=== Task input ===
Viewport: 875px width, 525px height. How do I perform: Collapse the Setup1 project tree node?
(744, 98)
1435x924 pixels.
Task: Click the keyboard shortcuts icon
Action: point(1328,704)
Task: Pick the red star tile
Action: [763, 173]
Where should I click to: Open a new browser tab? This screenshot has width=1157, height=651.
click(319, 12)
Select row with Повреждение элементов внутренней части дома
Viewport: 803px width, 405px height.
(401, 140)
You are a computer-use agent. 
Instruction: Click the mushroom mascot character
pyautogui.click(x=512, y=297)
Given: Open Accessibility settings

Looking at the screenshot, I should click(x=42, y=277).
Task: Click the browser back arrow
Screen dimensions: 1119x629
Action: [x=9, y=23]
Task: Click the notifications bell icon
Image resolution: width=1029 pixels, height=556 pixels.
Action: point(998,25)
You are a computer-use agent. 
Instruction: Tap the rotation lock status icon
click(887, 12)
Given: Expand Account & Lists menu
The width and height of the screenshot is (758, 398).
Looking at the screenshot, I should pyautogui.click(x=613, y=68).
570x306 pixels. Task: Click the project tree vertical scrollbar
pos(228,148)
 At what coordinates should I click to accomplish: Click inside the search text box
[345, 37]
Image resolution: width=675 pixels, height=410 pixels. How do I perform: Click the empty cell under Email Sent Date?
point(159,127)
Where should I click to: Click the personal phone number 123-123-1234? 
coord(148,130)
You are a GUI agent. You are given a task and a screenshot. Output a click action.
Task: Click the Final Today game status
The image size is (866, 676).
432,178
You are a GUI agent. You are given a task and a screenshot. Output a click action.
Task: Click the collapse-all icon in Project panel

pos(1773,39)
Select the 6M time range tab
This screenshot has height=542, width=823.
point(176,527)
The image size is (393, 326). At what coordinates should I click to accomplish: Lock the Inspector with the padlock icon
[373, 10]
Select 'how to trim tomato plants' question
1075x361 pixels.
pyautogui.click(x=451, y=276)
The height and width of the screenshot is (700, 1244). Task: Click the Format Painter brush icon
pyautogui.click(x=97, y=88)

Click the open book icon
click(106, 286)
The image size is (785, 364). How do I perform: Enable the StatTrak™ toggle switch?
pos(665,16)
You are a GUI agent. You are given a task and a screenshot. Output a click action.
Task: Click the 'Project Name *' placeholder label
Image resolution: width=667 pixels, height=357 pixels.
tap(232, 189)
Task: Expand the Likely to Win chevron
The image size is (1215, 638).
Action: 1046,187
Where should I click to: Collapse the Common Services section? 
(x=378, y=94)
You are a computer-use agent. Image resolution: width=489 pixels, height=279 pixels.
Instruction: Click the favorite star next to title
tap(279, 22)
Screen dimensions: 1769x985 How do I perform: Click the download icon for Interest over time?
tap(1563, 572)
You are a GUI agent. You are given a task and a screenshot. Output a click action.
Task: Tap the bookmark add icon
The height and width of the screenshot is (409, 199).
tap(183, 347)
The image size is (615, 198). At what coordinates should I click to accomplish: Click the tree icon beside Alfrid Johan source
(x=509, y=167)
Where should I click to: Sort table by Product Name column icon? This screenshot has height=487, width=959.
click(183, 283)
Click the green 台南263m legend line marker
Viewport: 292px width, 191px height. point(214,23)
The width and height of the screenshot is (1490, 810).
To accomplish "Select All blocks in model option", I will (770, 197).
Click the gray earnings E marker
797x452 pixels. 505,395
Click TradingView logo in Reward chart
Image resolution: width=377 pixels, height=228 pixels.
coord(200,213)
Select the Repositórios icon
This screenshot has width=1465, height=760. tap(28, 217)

=== Direction ===
Retype all of the material above, line for line, with no changes.

=== Reply ===
Viewport: 875px width, 525px height. How do I perform: Collapse the Setup1 project tree node?
(744, 98)
1435x924 pixels.
Task: Click the keyboard shortcuts icon
Action: point(1328,704)
Task: Pick the red star tile
Action: [763, 173]
Where should I click to: Open a new browser tab? This screenshot has width=1157, height=651.
click(319, 12)
Select row with Повреждение элементов внутренней части дома
Viewport: 803px width, 405px height.
(401, 140)
You are a computer-use agent. 
Instruction: Click the mushroom mascot character
pyautogui.click(x=512, y=297)
Given: Open Accessibility settings

Looking at the screenshot, I should click(x=42, y=277).
Task: Click the browser back arrow
Screen dimensions: 1119x629
Action: [x=9, y=23]
Task: Click the notifications bell icon
Image resolution: width=1029 pixels, height=556 pixels.
Action: point(998,25)
You are a computer-use agent. 
Instruction: Tap the rotation lock status icon
click(887, 12)
Given: Expand Account & Lists menu
The width and height of the screenshot is (758, 398).
Looking at the screenshot, I should pyautogui.click(x=613, y=68).
570x306 pixels. Task: Click the project tree vertical scrollbar
pos(228,148)
 At what coordinates should I click to accomplish: Click inside the search text box
[345, 37]
Image resolution: width=675 pixels, height=410 pixels. How do I perform: Click the empty cell under Email Sent Date?
point(159,127)
Where should I click to: Click the personal phone number 123-123-1234? 
coord(148,130)
You are a GUI agent. You are given a task and a screenshot. Output a click action.
Task: Click the Final Today game status
The image size is (866, 676).
432,178
You are a GUI agent. You are given a task and a screenshot. Output a click action.
Task: Click the collapse-all icon in Project panel

pos(1773,39)
Select the 6M time range tab
This screenshot has height=542, width=823.
point(176,527)
The image size is (393, 326). At what coordinates should I click to accomplish: Lock the Inspector with the padlock icon
[373, 10]
Select 'how to trim tomato plants' question
1075x361 pixels.
pyautogui.click(x=451, y=276)
The height and width of the screenshot is (700, 1244). Task: Click the Format Painter brush icon
pyautogui.click(x=97, y=88)

Click the open book icon
click(106, 286)
The image size is (785, 364). How do I perform: Enable the StatTrak™ toggle switch?
pos(665,16)
You are a GUI agent. You are given a task and a screenshot. Output a click action.
Task: Click the 'Project Name *' placeholder label
Image resolution: width=667 pixels, height=357 pixels.
tap(232, 189)
Task: Expand the Likely to Win chevron
The image size is (1215, 638).
Action: 1046,187
Where should I click to: Collapse the Common Services section? 
(x=378, y=94)
You are a computer-use agent. Image resolution: width=489 pixels, height=279 pixels.
Instruction: Click the favorite star next to title
tap(279, 22)
Screen dimensions: 1769x985 How do I perform: Click the download icon for Interest over time?
tap(1563, 572)
You are a GUI agent. You are given a task and a screenshot. Output a click action.
Task: Tap the bookmark add icon
The height and width of the screenshot is (409, 199).
tap(183, 347)
The image size is (615, 198). At what coordinates should I click to accomplish: Click the tree icon beside Alfrid Johan source
(x=509, y=167)
Where should I click to: Sort table by Product Name column icon? This screenshot has height=487, width=959.
click(183, 283)
Click the green 台南263m legend line marker
Viewport: 292px width, 191px height. point(214,23)
The width and height of the screenshot is (1490, 810).
To accomplish "Select All blocks in model option", I will (770, 197).
Click the gray earnings E marker
797x452 pixels. 505,395
Click TradingView logo in Reward chart
Image resolution: width=377 pixels, height=228 pixels.
coord(200,213)
Select the Repositórios icon
This screenshot has width=1465, height=760. tap(28, 217)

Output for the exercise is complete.